Specifically in the creative industries, co-creation between businesses or organisations in a shared sector may lead to the development of interventions or opportunities that benefit the collaborators. Think artists and makers coming together with an arts organisation to create an exhibition or host a market event. The benefit of this kind of work might be economic value, through selling work or accessing new future opportunities to explore ideas, innovate, and make and sell new products. Such co-creation may also offer social value, as links are built between collaborators that provide opportunity for peer support, knowledge exchange, and the developing of networks, as well as camaraderie and friendship.

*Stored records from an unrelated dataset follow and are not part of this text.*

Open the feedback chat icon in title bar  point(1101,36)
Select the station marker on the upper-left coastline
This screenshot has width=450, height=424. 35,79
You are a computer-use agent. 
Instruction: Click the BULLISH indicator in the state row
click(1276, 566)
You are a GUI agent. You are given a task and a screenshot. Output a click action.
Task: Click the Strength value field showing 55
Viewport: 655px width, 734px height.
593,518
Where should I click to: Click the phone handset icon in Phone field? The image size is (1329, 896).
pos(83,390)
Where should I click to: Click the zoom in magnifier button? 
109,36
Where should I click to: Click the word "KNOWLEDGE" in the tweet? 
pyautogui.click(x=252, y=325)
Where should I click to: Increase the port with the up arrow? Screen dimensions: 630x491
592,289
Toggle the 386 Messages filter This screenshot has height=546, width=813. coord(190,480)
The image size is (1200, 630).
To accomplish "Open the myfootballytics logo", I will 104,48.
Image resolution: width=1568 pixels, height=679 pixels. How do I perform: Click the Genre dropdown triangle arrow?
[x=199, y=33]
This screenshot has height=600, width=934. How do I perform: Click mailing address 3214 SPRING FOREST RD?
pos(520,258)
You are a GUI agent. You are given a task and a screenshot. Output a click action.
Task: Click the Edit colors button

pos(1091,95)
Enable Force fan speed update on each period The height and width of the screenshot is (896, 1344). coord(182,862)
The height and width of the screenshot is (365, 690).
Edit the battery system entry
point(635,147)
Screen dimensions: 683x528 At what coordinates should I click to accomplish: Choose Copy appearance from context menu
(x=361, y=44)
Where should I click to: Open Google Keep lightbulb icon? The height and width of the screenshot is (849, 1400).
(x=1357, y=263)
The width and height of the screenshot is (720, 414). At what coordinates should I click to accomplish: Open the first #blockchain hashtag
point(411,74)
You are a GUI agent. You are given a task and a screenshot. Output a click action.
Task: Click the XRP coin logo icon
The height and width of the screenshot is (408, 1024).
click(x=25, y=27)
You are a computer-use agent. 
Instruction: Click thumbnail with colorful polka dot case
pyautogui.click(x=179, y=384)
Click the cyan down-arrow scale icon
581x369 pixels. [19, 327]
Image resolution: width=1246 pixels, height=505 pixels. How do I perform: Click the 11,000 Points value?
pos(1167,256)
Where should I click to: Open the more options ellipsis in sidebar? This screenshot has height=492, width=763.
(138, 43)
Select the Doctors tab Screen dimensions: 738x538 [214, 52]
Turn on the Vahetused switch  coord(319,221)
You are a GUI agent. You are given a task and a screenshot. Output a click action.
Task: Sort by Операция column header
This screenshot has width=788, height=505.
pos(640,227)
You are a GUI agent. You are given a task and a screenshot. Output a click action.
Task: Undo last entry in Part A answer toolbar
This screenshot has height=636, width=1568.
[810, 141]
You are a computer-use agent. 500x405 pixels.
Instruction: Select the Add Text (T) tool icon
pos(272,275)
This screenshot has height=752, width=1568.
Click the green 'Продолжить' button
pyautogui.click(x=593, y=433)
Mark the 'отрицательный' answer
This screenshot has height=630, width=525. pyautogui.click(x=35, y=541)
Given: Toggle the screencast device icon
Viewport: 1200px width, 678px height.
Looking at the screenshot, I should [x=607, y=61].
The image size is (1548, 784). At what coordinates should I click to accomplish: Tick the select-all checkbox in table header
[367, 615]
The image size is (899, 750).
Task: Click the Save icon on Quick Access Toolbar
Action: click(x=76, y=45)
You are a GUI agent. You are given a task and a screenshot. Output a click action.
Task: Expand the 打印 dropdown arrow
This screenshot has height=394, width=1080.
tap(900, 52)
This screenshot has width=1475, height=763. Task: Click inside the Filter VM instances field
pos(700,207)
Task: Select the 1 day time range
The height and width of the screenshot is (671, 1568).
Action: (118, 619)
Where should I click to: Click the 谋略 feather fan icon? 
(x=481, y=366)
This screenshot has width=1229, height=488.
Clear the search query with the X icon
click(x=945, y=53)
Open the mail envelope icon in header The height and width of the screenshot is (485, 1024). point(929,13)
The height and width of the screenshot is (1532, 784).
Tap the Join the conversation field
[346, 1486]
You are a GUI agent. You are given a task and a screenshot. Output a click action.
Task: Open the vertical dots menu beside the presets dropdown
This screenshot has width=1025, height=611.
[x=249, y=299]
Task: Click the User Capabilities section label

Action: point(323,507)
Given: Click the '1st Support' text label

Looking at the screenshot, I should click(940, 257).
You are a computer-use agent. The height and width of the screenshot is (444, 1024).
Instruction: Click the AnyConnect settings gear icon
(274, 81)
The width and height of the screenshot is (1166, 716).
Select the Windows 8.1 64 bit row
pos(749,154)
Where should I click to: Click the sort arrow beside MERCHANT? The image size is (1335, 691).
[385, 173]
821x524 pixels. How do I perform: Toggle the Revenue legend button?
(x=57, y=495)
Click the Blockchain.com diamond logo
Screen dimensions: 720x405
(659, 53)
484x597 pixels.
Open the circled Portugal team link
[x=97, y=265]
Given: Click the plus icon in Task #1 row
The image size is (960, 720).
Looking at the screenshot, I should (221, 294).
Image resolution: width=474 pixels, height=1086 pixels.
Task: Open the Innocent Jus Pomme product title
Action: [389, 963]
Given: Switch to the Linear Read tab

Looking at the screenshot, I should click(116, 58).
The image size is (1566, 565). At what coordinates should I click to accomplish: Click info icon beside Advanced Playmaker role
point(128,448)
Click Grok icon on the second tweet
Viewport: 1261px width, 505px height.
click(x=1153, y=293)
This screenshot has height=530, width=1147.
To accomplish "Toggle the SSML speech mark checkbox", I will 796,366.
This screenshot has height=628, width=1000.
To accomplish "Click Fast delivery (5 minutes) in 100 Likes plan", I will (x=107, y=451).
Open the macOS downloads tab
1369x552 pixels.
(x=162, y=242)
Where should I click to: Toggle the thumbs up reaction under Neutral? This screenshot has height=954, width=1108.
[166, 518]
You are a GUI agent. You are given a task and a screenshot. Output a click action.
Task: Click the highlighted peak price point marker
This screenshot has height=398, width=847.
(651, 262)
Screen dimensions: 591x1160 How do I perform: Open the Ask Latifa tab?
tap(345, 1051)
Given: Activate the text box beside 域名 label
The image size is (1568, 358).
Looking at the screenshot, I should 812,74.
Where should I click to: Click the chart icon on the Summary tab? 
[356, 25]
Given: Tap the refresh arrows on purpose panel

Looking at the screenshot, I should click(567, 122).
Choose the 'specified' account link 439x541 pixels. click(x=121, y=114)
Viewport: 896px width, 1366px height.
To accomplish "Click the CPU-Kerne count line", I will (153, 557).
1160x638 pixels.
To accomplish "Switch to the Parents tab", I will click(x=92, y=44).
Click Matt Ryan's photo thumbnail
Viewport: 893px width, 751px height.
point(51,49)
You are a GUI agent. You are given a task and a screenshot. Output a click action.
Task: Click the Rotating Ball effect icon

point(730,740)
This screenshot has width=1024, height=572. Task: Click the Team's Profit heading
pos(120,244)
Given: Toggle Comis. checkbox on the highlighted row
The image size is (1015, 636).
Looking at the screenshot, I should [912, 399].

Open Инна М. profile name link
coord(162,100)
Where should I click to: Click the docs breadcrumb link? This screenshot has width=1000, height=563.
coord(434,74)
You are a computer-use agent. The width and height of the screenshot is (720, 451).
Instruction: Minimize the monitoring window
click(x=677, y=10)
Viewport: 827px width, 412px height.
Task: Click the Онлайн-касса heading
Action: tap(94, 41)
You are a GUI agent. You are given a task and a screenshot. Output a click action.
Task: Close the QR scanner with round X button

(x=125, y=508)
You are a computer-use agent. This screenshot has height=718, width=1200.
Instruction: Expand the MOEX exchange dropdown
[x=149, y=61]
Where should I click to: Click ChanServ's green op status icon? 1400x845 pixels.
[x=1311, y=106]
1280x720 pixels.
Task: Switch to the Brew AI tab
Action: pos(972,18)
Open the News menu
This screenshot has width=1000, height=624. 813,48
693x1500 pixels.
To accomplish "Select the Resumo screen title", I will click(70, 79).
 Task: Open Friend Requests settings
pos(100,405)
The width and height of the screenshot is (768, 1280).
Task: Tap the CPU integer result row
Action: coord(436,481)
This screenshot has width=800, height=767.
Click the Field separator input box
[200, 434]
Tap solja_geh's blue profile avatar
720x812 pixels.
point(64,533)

I soon realised that these areas where I was most experienced were a very different world to co-creation in and with communities. Many AHRC R&D projects that draw on co-creation with communities do so to address serious issues in a community, rooted in complex social, cultural, economic and political contexts. Having an awareness of these contexts, and the power dynamics held within them, is vital. While these co-created activities may produce economic value, it is the social and cultural value that holds greatest importance. While social and cultural value may arrive as an outcome, the process of co-creation that can very much deliver these benefits. This could take the shape of a charity working alongside a local refugee community to help them feel a greater sense of connection to their new surroundings and boost wellbeing as well as civic identity or to school children in a coastal town recording their favourite seaside noises along a stretch of National Trust dunes and beaches, helping them to connect with environmental issues as well as building pride in place. This is delicate work, and although co-creation centres ideals of equitably building practical knowledge that can spark transformation, promoting reciprocity and partnership, and empowering marginalised communities, there are issues and barriers too.
Co-creation is not a ‘one-size fits all’ solution to tackling shared issues. It must be applied thoughtfully and with respect for the context through collective agreement. The relationships necessary to make co-creation work takes a huge amount of time to invest in building trust.[ii] Complicated language and differences in terminology can make engaging these new relationships difficult and can alienate collaborators.[iii] Multiple stakeholders can make defining roles in collaborative teams uncertain and leave gaps in action and accountability.[iv] These factors make co-creation in R&D difficult to get right. By partnering with universities and other academic institutions and researchers, communities can enhance their access to skills, equipment, and networks. However, capacity for communities to engage in research partnerships can be limited by issues including time commitments, local priorities, and the baggage of previous negative experiences when working with academics. While co-creation can help to empower communities, it can also worsen inequalities if context is not properly considered.[v]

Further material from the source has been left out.